In Sunlight And In Shadow has such a glorious premise: Harry Copeland is a returning World War II soldier who falls in love with a talented heiress, Catherine Thomas Hale. The entire story is set in 1940s New York City, and both characters must come to terms with post-war America and their separate identities, their pasts, and their future together. I don’t know where this story went wrong but I think it was with the very first chapter.
I tried three times to read the first 14 pages and struck out and didn’t know why until I made it past that: the language is terrible. The back cover and Helprin himself would have you think the language is lyrical and enchanting but in truth it’s just overblown and unrealistic, as is the entire story and the characters that populate it. Harry is perfect in every way: he runs twelve miles every day, was a mega-talented pathfinder during the war, believes in love at first sight and chivalry, has an inflated sense of courage and honor and has these longwinded, overwritten discussions about life and love with everyone he comes across. He’s a wooden doll. And Catherine is only slightly better. For a book that was supposed to be about love and honor and courage, I felt nothing and cared nothing about these characters. Everything was flat and lifeless and overwrought and devoid of meaning or poignancy:
Souls, like rays of light, exist in perfect, parallel equality, always. But for when infinitely short a time they pass through the rough and delaying mechanism of life, they separate and disentangle, encountering different obstacles, traveling at different rates, like light refracted by the friction of things in its path. Emerging on the other side, they run together once more, in perfection. For the short and difficult span when confounded by matter and time they are made unequal, they try to bind together as they always were and eventually will be. The impulse to do so is called love. The extend to which they exceed is called justice. And the energy lost in the effort is called sacrifice. On the infinite scale of things, this life is to a spark what a spark is to all the time man can imagine, but still, like a sudden rapids or bend in the river, it is that to which the eye of God may be drawn from time to time out of interest in happenstance.

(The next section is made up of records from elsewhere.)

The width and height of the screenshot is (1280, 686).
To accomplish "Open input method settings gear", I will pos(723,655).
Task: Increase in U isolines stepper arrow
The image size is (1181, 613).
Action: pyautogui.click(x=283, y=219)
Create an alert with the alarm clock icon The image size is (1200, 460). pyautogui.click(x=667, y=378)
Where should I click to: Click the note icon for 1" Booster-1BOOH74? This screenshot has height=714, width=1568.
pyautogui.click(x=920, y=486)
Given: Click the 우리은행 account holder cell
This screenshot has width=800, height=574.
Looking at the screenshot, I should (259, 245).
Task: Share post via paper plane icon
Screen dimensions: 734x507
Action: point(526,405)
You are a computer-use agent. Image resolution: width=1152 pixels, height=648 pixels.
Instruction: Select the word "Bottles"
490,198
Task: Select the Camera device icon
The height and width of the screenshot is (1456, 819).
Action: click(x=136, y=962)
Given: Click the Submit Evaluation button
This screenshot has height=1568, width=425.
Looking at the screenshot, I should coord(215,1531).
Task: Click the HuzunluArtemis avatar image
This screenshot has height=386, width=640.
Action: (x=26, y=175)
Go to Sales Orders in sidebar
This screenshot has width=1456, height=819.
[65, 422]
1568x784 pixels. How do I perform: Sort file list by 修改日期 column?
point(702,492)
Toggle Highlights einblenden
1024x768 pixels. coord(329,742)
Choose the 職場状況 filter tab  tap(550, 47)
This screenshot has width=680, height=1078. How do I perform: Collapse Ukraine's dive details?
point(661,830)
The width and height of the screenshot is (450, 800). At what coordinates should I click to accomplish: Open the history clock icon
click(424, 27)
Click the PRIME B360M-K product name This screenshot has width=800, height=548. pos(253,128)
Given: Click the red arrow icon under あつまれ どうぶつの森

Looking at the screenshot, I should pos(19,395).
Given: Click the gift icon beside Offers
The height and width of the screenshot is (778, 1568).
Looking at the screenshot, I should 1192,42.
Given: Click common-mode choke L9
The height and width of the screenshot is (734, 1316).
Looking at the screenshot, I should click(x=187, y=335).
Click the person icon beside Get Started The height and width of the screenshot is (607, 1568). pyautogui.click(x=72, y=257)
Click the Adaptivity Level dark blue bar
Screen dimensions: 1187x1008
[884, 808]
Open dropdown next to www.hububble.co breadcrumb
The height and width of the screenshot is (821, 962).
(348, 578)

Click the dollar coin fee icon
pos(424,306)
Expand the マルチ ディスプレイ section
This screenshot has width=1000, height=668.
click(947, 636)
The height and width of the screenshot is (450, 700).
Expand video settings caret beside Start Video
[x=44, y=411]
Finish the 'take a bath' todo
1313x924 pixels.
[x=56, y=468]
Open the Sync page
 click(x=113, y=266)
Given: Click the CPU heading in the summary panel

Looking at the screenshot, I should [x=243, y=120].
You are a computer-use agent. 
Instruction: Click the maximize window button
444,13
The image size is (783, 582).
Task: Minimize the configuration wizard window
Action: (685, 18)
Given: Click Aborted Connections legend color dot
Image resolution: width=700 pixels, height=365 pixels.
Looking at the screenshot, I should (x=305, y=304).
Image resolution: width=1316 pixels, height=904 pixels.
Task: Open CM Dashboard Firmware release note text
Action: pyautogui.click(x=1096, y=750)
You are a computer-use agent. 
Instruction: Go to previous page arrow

Blah, blah, blah. Also, not a whole lot happens. Aside from several half-hearted attempts at subplot, the major conflict of the novel ducks in and out of prominence, punctuated with a hundred-page-long flashback to the war and unimportant episodes about Catherine’s family and her past. When the major conflict does come into focus, its importance is muddled and confused. It’s rare that I can’t find one single thing I really liked about a book. I’m intensely antagonistic toward it.
After reading several reviews of The Winter’s Tale on Goodreads, I’m willing to give Helprin another shot, but if I hadn’t received the book for Christmas I doubt I’d ever pick up another Helprin.